Chapter 9 Exercises: Scoring Rules and Proper Incentives
These exercises range from basic score calculations to advanced topics like proving properness, implementing scoring systems, and analyzing forecaster performance. They are organized into four sections of increasing difficulty.
Section A: Computation and Basics (Exercises 1-10)
Exercise 1: Computing Brier Scores
A meteorologist provides the following rain forecasts over five days:
| Day | Forecast (p) | Rained? (y) |
|---|---|---|
| Mon | 0.80 | 1 |
| Tue | 0.60 | 0 |
| Wed | 0.30 | 0 |
| Thu | 0.90 | 1 |
| Fri | 0.50 | 1 |
(a) Calculate the Brier score for each day. (b) Calculate the mean Brier score across all five days. (c) How does this compare to a naive forecaster who always predicts p = 0.50?

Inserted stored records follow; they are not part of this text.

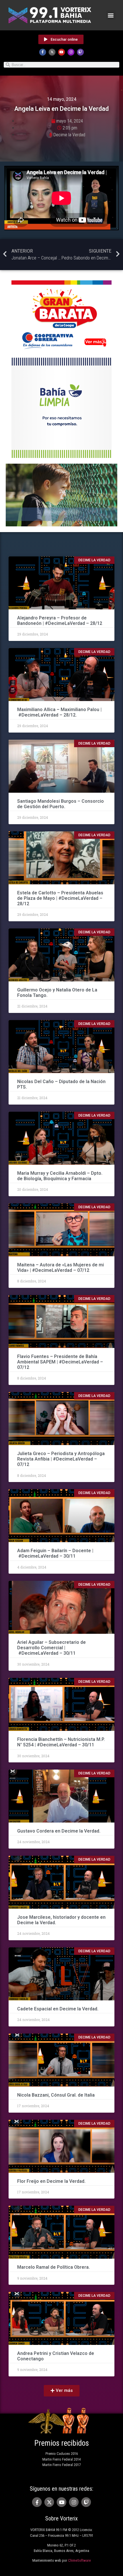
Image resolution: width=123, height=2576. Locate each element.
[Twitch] (80, 52)
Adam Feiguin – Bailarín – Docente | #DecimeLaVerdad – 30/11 (55, 1553)
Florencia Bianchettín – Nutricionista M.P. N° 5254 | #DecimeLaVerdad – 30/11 (61, 1742)
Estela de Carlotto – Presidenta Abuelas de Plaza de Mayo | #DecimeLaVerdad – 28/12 (60, 898)
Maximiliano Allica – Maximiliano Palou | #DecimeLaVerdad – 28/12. (59, 712)
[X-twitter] (52, 52)
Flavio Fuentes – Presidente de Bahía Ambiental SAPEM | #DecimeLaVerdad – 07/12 (60, 1362)
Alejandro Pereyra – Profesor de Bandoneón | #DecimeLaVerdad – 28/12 (59, 620)
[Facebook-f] (42, 52)
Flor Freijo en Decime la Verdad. (51, 2181)
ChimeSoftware (79, 2560)
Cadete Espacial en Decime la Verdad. (57, 2009)
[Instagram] (71, 52)
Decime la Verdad (69, 134)
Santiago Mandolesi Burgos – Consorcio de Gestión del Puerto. (60, 803)
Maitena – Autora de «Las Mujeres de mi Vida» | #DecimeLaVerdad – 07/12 (60, 1267)
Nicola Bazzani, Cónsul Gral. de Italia (56, 2095)
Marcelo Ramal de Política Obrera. (53, 2267)
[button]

Exercise 2: Computing Log Scores
Using the same forecasts from Exercise 1:
(a) Calculate the log score for each day. (b) Calculate the mean log score across all five days. (c) Which day had the worst log score? Why? (d) Compare the ranking of days by Brier score vs. log score. Do they agree?
Exercise 3: Computing Spherical Scores
Using the same forecasts from Exercise 1:
(a) Calculate the spherical score for each day. (b) Calculate the mean spherical score. (c) Compare the day-by-day rankings across all three scoring rules (Brier, log, spherical). Where do they differ?
Exercise 4: Three-Outcome Brier Score
A political forecaster assigns the following probabilities to an election outcome:
- Candidate A wins: 0.55
- Candidate B wins: 0.35
- Candidate C wins: 0.10
Candidate B wins.
(a) Calculate the multiclass Brier score. (b) Calculate the log score. (c) Calculate the spherical score. (d) What would the scores be for a "uniform" forecaster who assigns 1/3 to each candidate?
Exercise 5: Brier Skill Score
A forecaster makes predictions on 100 binary events. Their mean Brier score is 0.18. The base rate of the events is 30% (30 events occurred, 70 did not).
(a) What is the Brier score of a "climatological" forecaster who always predicts p = 0.30? (b) Calculate the Brier Skill Score relative to the climatological forecaster. (c) Calculate the Brier Skill Score relative to a coin-flip forecaster (p = 0.50). (d) Interpret each skill score in words.
Exercise 6: Score Sensitivity
Consider a binary event that you believe has a 90% chance of occurring.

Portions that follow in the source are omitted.